Psalm 100 - Giving Thanks
Nov 25, 2008 by Nancy Buschart | 0 Comments
Make a joyful noise to the Lord, all the earth.
Birds do this. A joyful noise is made by the wind when it whistles through the leaves in the trees. During autumn days in Estes Park, Colorado, you can hear the eerie sound of elk calling for a mate. Joyful noises - chattering squirrels, mooing cattle, baa-ing sheep, honking geese. Laughing children and conversation among friends.
† Help me, Lord, to be awake and attentive to these sounds. I ignore them, or I get irritated by them, and view them as interruptions in my peace and quiet. Instead, let me connect them to you. Let me hear creation's obedient response to your command, and let me join in!
Worship the Lord with gladness;
come into his presence with singing.
Gladness doesn't have to do with circumstantial happiness. Our gladness comes from knowing our creator God and being in right relationship with him.
Know that the Lord is God.
It is he that made us, and not we ourselves [NASV];
We are his people, and the sheep of his pasture.
God is the Maker and we are the ones he has made. He is the Shepherd; we are the sheep. God is distinct from every created thing.
This line symbolizes the distinction between the being of God and the being of whatever is on the other side of the line. Often, we view this line not as a solid, ontological division but as dotted and permeable. Functionally, we live believing that we can be God in our own lives and in the lives of others. God is God; I am not God. The sheep are not their own shepherd. The clay is not its own potter. The great arrogance of human beings is that we think we are God.
This arrogance is clear in Isaiah 29:15-16.
Ha! You who hide a plan too deep for the Lord,
whose deeds are in the dark, and who say,
"Who sees us?

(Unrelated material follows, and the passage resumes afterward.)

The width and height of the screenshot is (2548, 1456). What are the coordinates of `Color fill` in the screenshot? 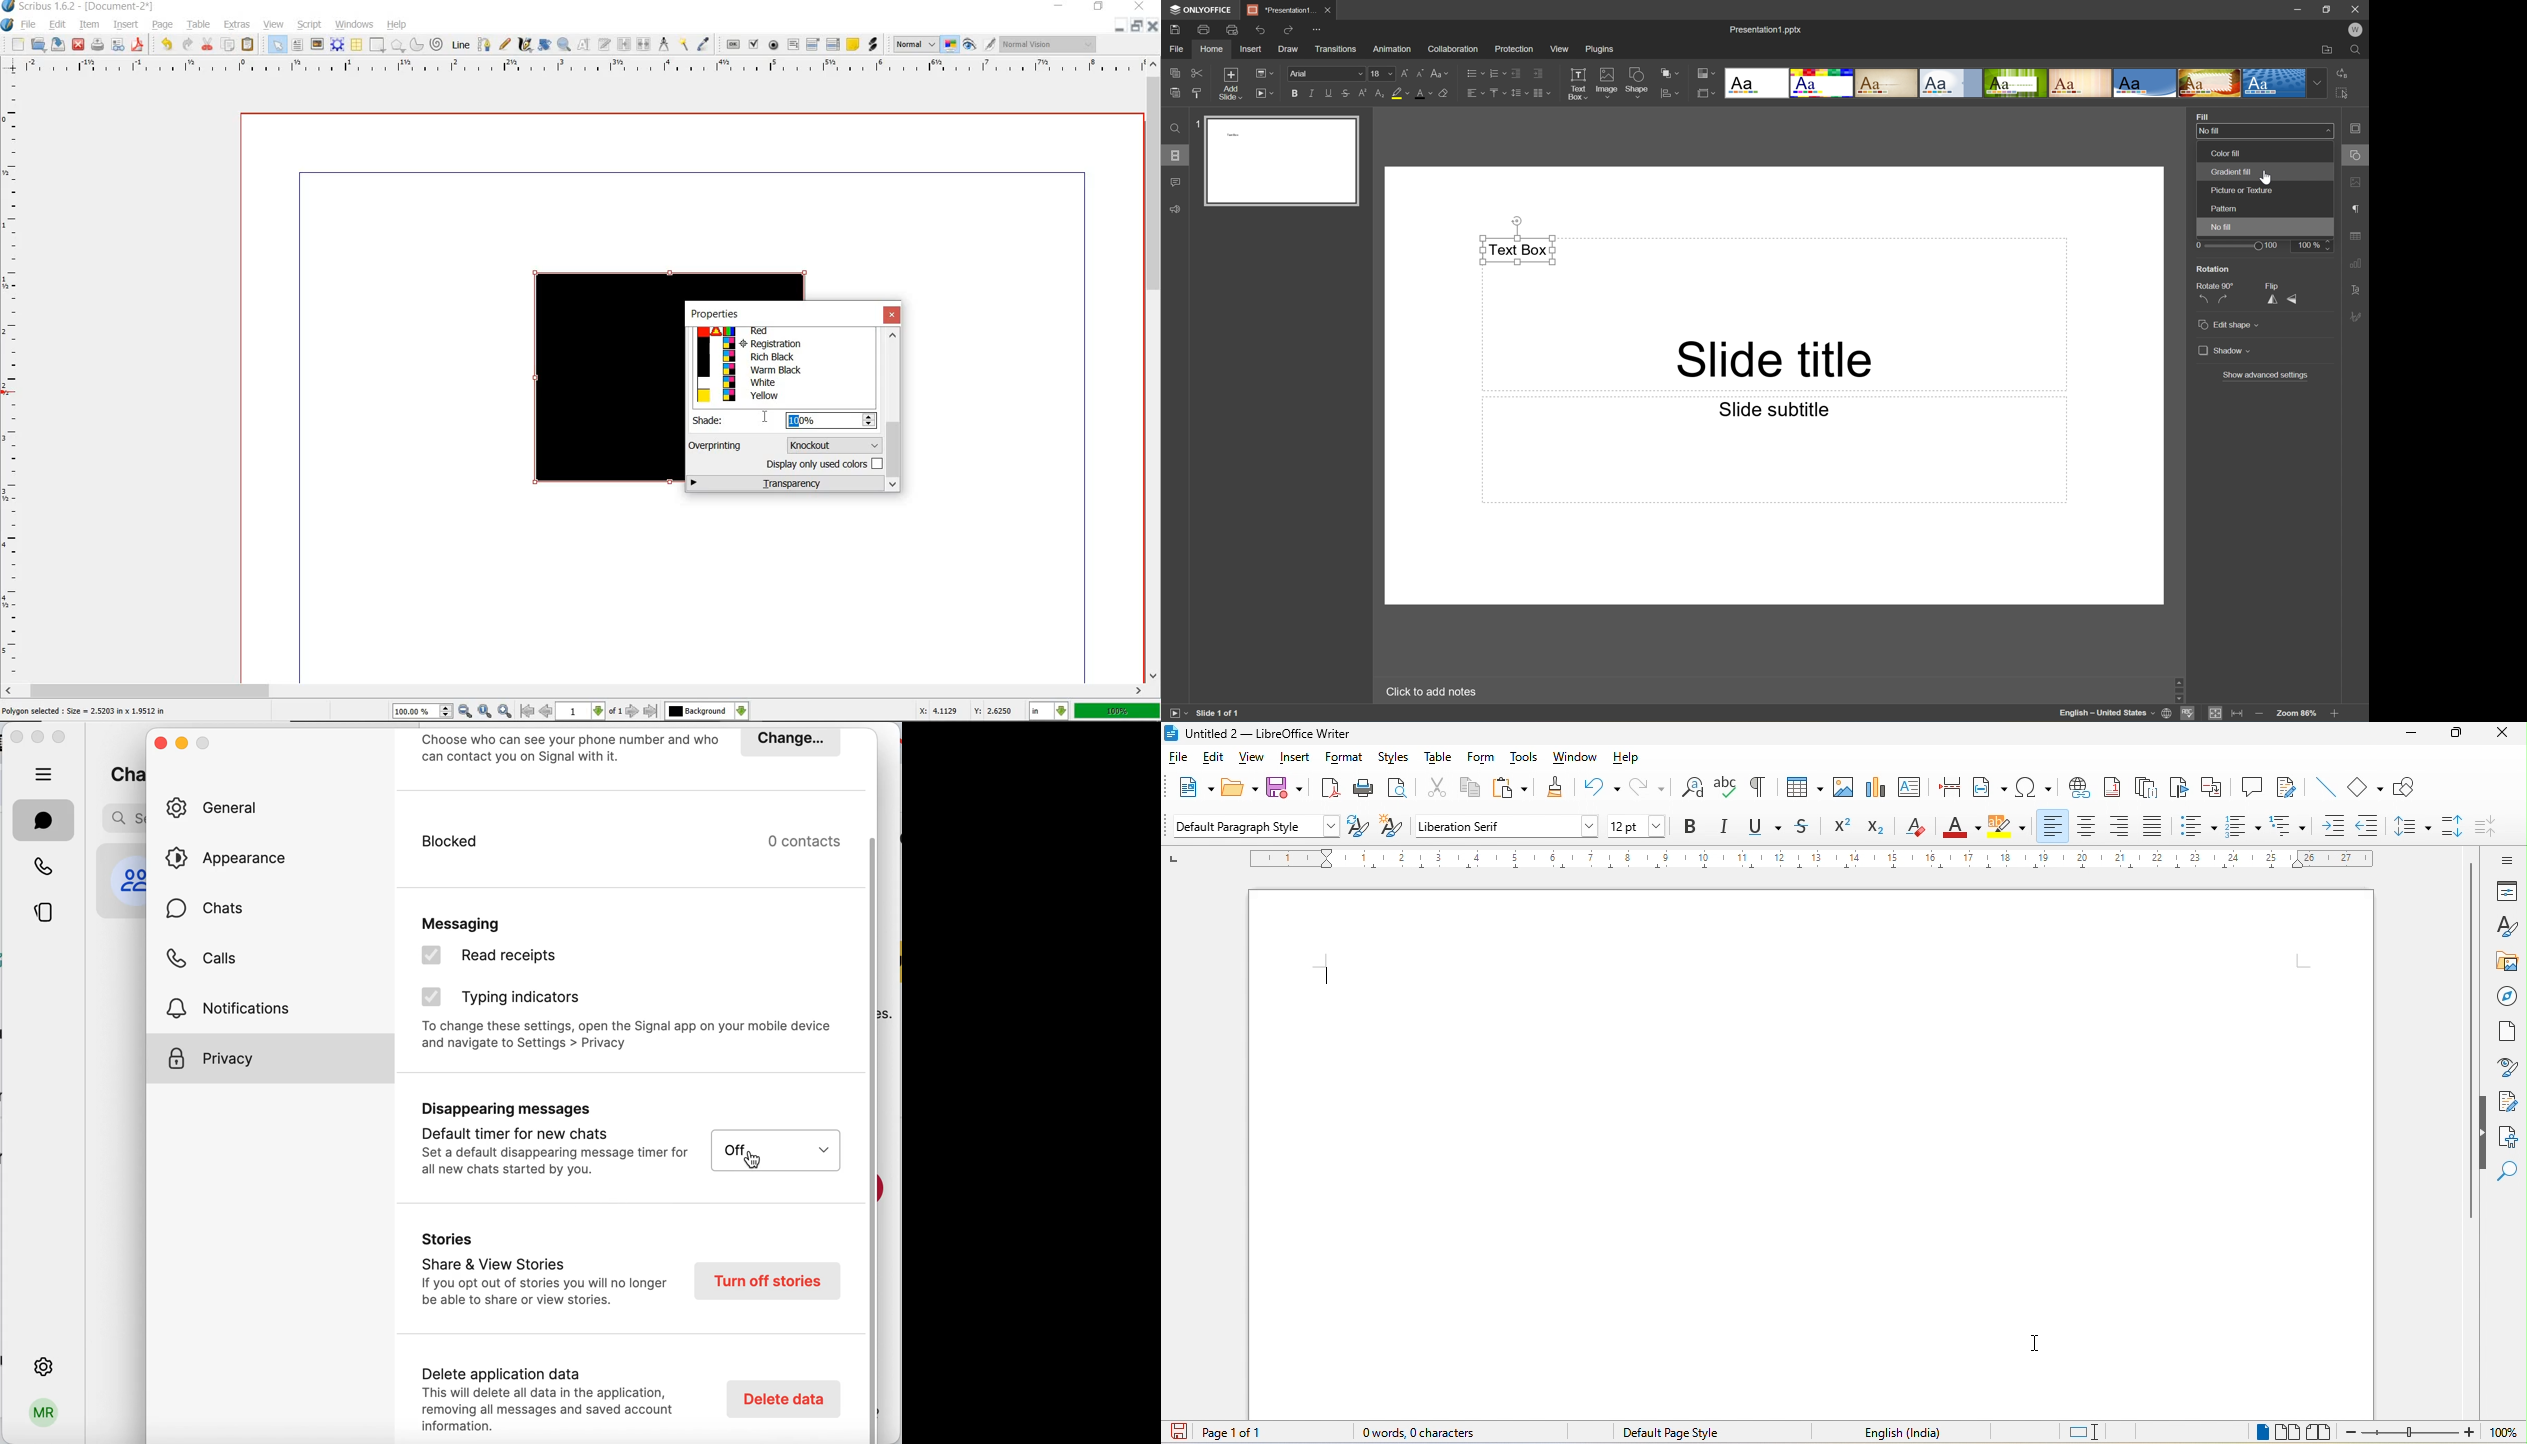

Who knows us?"
You turn things upside down!
Shall the potter be regarded as the clay?
Shall the thing made say of its maker,
"He did not make me";
or the thing formed say of the one who formed it,
"He has no understanding" [of me]?
Robert Mulholland calls this a "self-referenced" life. This describes "a way of being in the world with others that has grounded its identity, meaning, value and purpose in a matrix of relationships, activities and things in which God has no meaningful role." On the other hand, a God-referenced identity is one that remembers God as the central, defining component of our being. Right relationship with God is essential for life.
It is he that made us-He is the Potter; we are the clay. He is the Shepherd; we are his sheep.
† Creator God, I confess my propensity to assume the position that rightfully and exclusively belongs to you. Humble me that I might remain always in right relationship to you.
Enter His gates with thanksgiving,
and His courts with praise.
Give thanks to Him, bless His name.
For the Lord is good;
His steadfast love endures forever,
and His faithfulness to all generations.
† Lord, forgive me for so often forgetting the countless occasions of your goodness, your love, and your faithfulness to me. Forgive me for doubting that your goodness will find me today, here and now in my present need. Forgive me for questioning and resisting your steadfast (unwavering, persistent, unconditional) love for me, for embracing fear and worry as more real than your faithful provision over my life.
As I enter these days of Thanksgiving, help me remain rightly related to you. May my heart and voice be lifted to you in worship, praise and thanksgiving that you are God.
Asking The Three Questions
Who is God?
God is God; good, loving and faithful.
Who am I?
I am not God; I am the sheep of his pasture, the clay dependent upon the Potter. The grateful recipient of God's goodness, steadfast love, and faithfulness.
How am I living?
Help me, Lord, to remain in right relationship with you, and be thankful.